The girl listened to Lu Zhou's explanation as she nervously took notes in her notebook.
From the way she took notes, Lu Zhou was even more certain of his guess. She was probably studying for an undergraduate degree.
However, can an undergraduate really understand a lecture like this?
Afraid that she would be embarrassed to ask, Lu Zhou casually said, "Do you have any other questions?"
"Thank you, no … Sorry, can you give me your email? I still have a lot of questions to ask … you. " Because she was too nervous, this seemingly rash girl accidentally bit her tongue, causing her face to turn red.

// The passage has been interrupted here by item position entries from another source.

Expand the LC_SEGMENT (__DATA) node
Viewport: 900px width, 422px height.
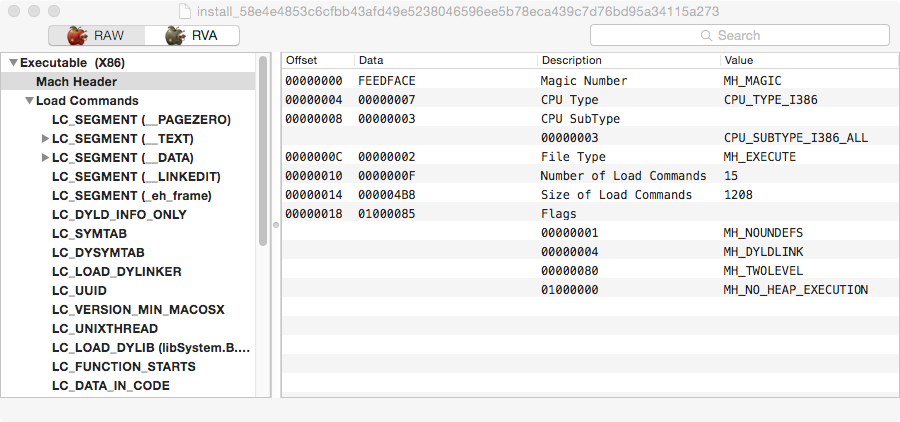coord(45,158)
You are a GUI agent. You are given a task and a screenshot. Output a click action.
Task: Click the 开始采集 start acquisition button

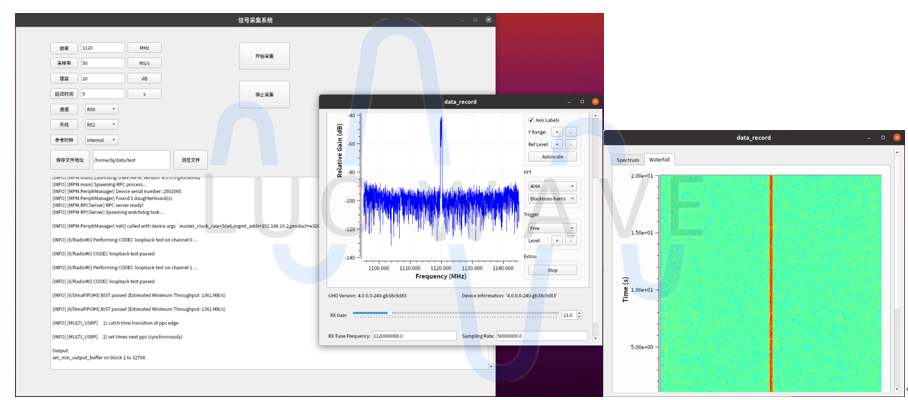[x=264, y=56]
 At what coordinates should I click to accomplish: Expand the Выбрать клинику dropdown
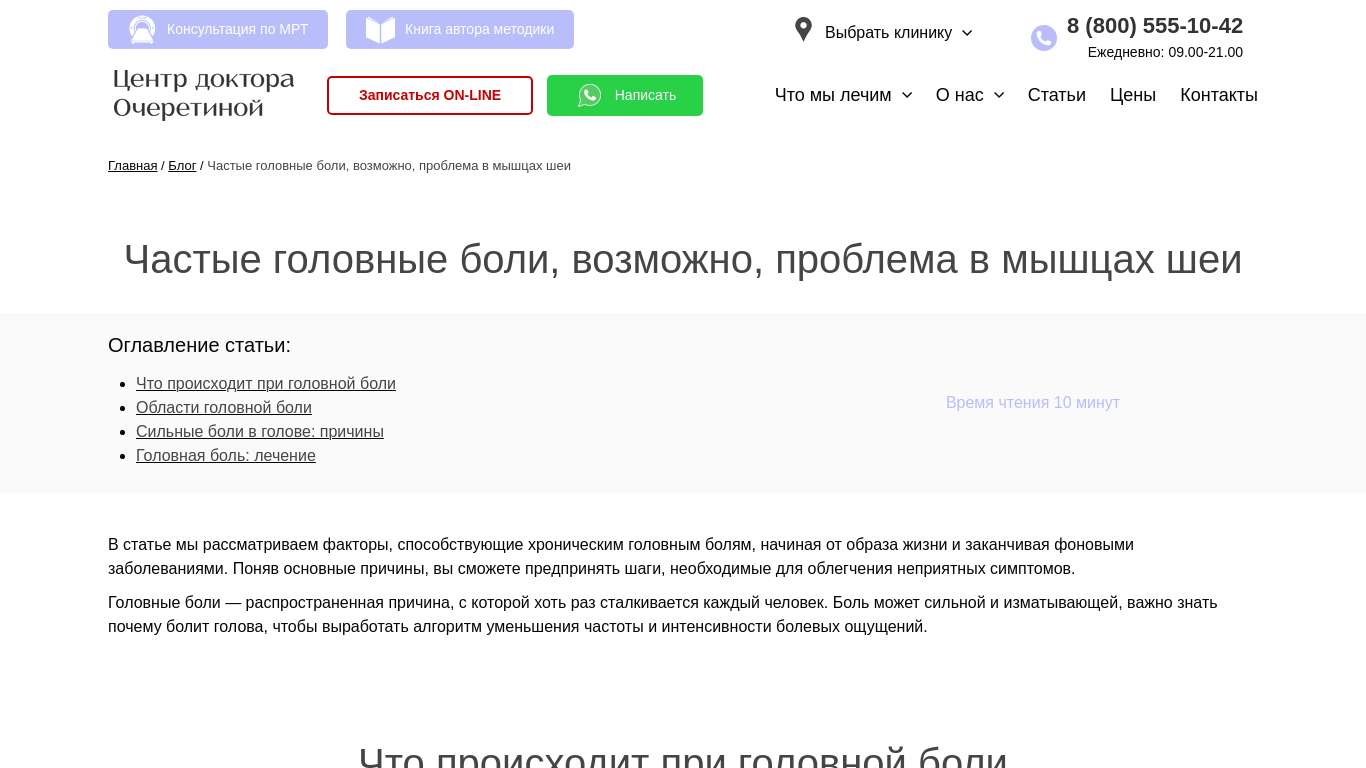[898, 33]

It could be seen that she was not good at communicating with people.
Lu Zhou was not good at communicating either, so he did not mind and said, "It's okay. Also, you don't have to say 'sorry' all the time. My name is Lu Zhou, what's your name? "
"I know your name is Lu Zhou, I saw you at the opening ceremony," said the girl. She suddenly remembered that she had not told him her name yet, so she awkwardly added, "My name is Vera, I'm studying at Berkeley … I'm very interested in pure mathematics, especially number theory."
Vera?
Sounds kind of like Hebrew. Russian?
Lu Zhou subconsciously glanced at her chest. Although it was not flat, it was a bit shabby.
Emm …
Probably not, right?
"May I ask, how old are you this year?"
"17 …"
Lu Zhou looked at her with some surprise and said, "Can a 17-year-old go to Berkeley?"
I haven't even graduated from high school yet.
"I'm an IMO gold medalist …" said Vera with an embarrassed smile. She then said in an admiring tone, "Of course, it's nothing compared to you, who has already solved two mathematics conjectures …"
Lu Zhou paused for a second and said, "No, a gold medal in the Olympic Mathematics Competition is already very impressive. You should be more confident, don't belittle yourself. Amazing, you won a gold medal at 15? Then how old were you in high school … "
The last questioner finished speaking. Seeing that there were no more questions, Helfgott announced the end of the report.
"We still have a long way to go to completely prove Goldbach's conjecture.
"That's all for my report. Thank you all for coming!"
Helfgott nodded slightly and walked off the stage amidst the applause.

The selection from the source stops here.